§ Goal of the exercise:
Would you restate each entry word for word, omitting the pictures?

§ Data provided:
↓

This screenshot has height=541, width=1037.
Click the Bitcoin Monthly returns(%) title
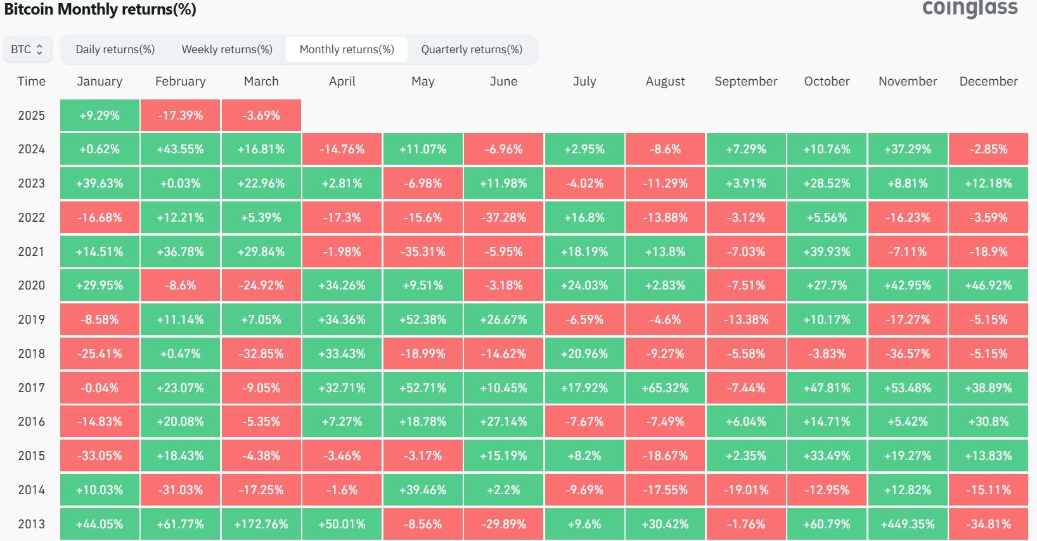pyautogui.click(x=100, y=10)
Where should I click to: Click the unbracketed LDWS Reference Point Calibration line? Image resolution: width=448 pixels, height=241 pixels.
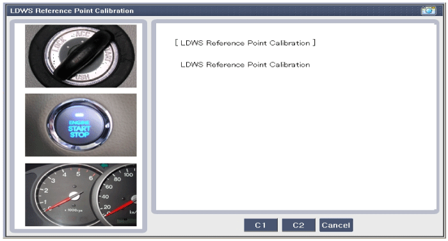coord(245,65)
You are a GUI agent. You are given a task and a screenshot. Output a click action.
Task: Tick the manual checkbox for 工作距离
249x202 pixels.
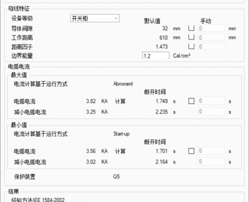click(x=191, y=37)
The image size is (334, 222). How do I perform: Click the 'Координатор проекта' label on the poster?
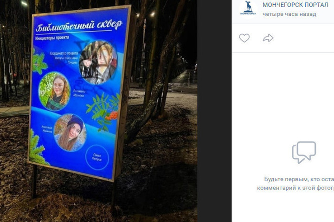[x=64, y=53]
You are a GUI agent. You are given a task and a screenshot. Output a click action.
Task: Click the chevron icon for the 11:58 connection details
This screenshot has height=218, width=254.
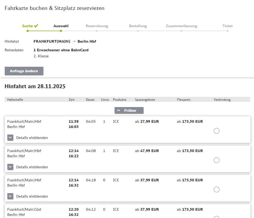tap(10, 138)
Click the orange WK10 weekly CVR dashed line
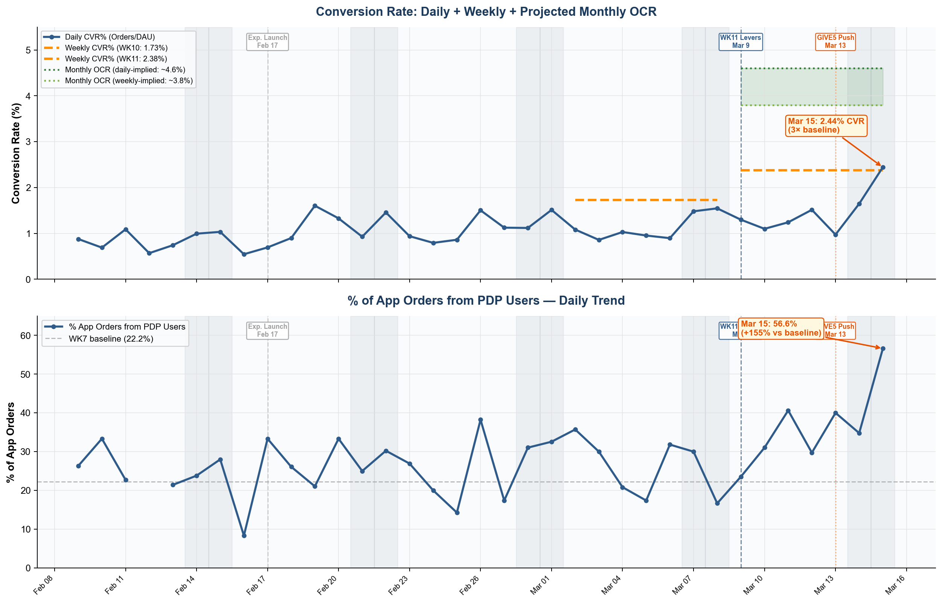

↑

§ Output for this task:
This screenshot has height=541, width=1037.
Click the Bitcoin Monthly returns(%) title
pyautogui.click(x=100, y=10)
Where should I click to: Click the unbracketed LDWS Reference Point Calibration line? Image resolution: width=448 pixels, height=241 pixels.
coord(245,65)
You are a GUI agent. You are given a task and a screenshot. Output a click action.
Task: Tick the manual checkbox for 工作距离
249x202 pixels.
click(x=191, y=37)
The image size is (334, 222). How do I perform: Click the 'Координатор проекта' label on the poster?
[x=64, y=53]
You are a GUI agent. You are given a task and a screenshot. Output a click action.
Task: Click the chevron icon for the 11:58 connection details
This screenshot has height=218, width=254.
tap(10, 138)
Click the orange WK10 weekly CVR dashed line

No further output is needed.